Startups Stack Exchange Archive

Avoid alienating early adopters while iterating

Hypothetical situation: You release an MVP of a software product, and gain a few early adopters. Being an MVP, there are issues with your product that you quickly learn about so you plan changes or new features. As you continue to iterate, your product changes significantly.

Presumably most customers will be happy as the product is better, but some may be perfectly comfortable with the MVP workflow. Is this often an issue? If so, should one be more cautious with changes to the product (at the expense of the product’s quality) or continue to make major changes to improve the product (at the expense of the customer base)? How does one find a balance?

Answer 5825

I generally wouldn’t worry to much.

While it is true that customers hate changes that make them feel stupid there is really no way to avoid making changes early in product discovery.

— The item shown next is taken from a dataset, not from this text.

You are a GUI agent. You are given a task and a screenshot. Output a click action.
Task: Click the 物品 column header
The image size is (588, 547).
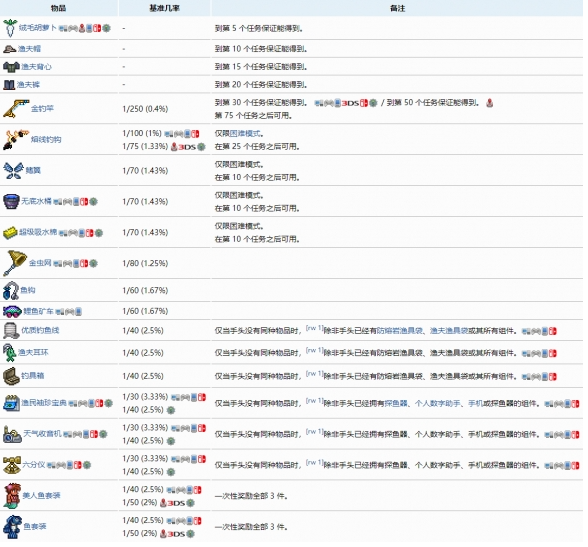point(58,8)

Remember that pivots happen around markets as well as product features. So one of the reasons that early customers may dislike change is that they’re actually not in your market any more.

If losing those early customers is going to be too painful for the company, then that raises questions about whether the totally addressable market is large enough to sustain you in the longer term.

You’re not (I assume) planning to make random changes. You’re planning to make changes that address particular problems people have raised, or to validate new hypothesis you have formed about your product and market. In the former case customers should generally be happier that pain points disappear. In the latter you need to experiment to make progress.


All content is licensed under CC BY-SA 3.0.